In some formulations of multi-class ROC AUC, it is the case that the AUC estimate is sensitive to relative class frequencies, but this is not true of all mutli-class ROC AUC formulations. Moreover, the ROC AUC formulation in the binary classification case is not sensitive to relative class frequencies. There are numerous performance measures which are sensitive to imbalanced data, such as accuracy, but insensitivity to class imbalance is one of the very appealing advantages to ROC AUC.
This paper develops the idea that binary ROC AUC is insensitive to class compositions, with extended discussion, with the basic idea being that ROC is all about the rates, rather than the absolute numbers of each class. Because ROC analysis measures the relative ranking of examples, class imbalance doesn't change the ROC curve.
In the multi-class case, there are a couple of ways to represent the problem. The class-reference formulation, for example, is sensitive to relative class frequencies. Alternatively, there is a method of combining all 1 vs 1 ROC AUC estimates that is not sensitive to class compositions. This is developed by Hand & Till (2001).
Tom Fawcett, "ROC Graphs: Notes and Practical Considerations for Data Mining Researchers" 2003. Intelligent Enterprise Technologies Laboratory, HP Laboratories (Palo Alto). (If I recall correctly, this paper was also eventually published in a peer-reviewed journal a few years later. Can't find the reference right now. Same author. Similar title.)
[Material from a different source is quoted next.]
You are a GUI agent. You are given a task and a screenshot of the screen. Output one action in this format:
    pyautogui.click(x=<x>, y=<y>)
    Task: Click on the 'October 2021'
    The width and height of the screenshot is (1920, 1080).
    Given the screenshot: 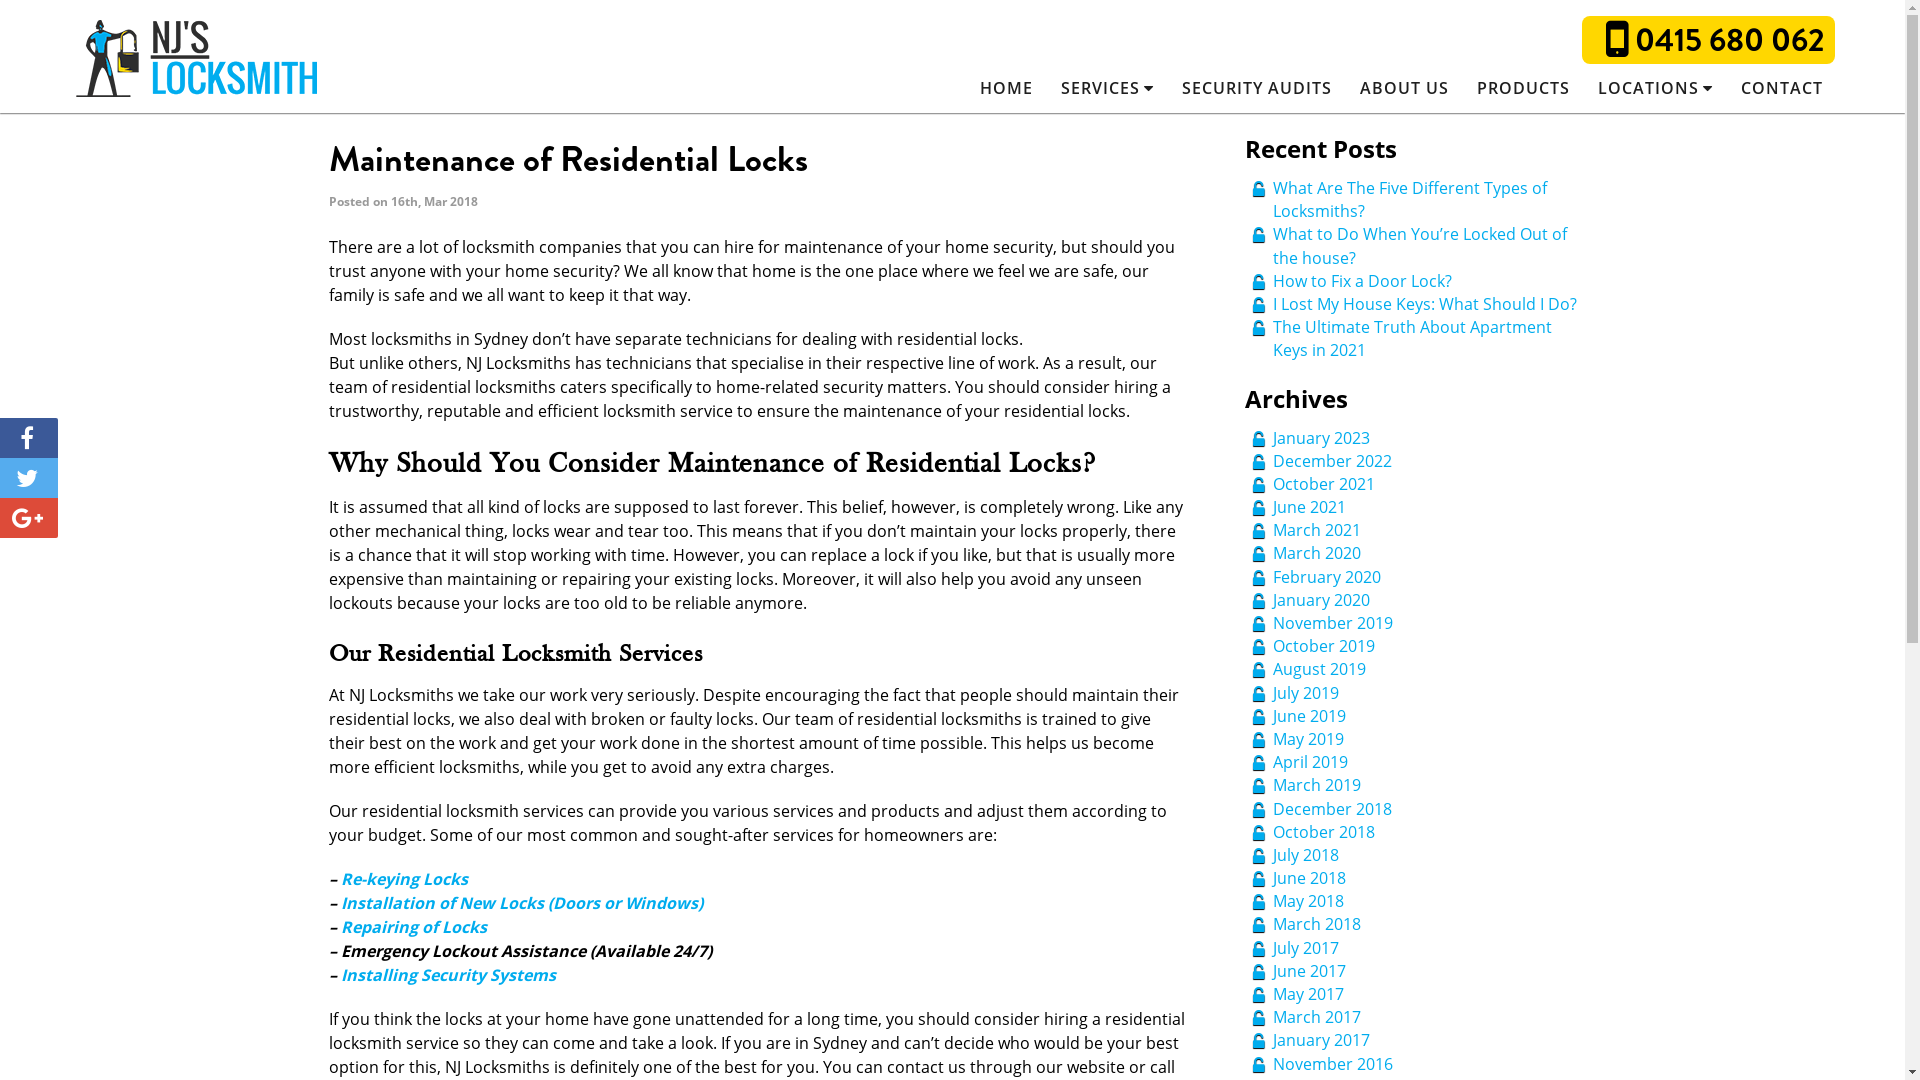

David Hand, Robert Till. "A Simple Generalisation of the Area Under the ROC Curve for Multiple Class Classification Problems." Machine Learning. November 2001, Volume 45, Issue 2, pp 171-186.
This is also developed in A. P. Bradley, "The use of area under the ROC curve in the evaluation of machine learning algorithms." Pattern Recognition, 30:1145-1159, 1997.
Best Answer
ROC curves are insensitive to class balance. The straight line you obtain for a random classifier now is already the result of using different probabilities of yielding positive (0 brings you to (0, 0) and 1 brings you to (1, 1) with any range inbetween).
Nothing changes in an imbalanced setting.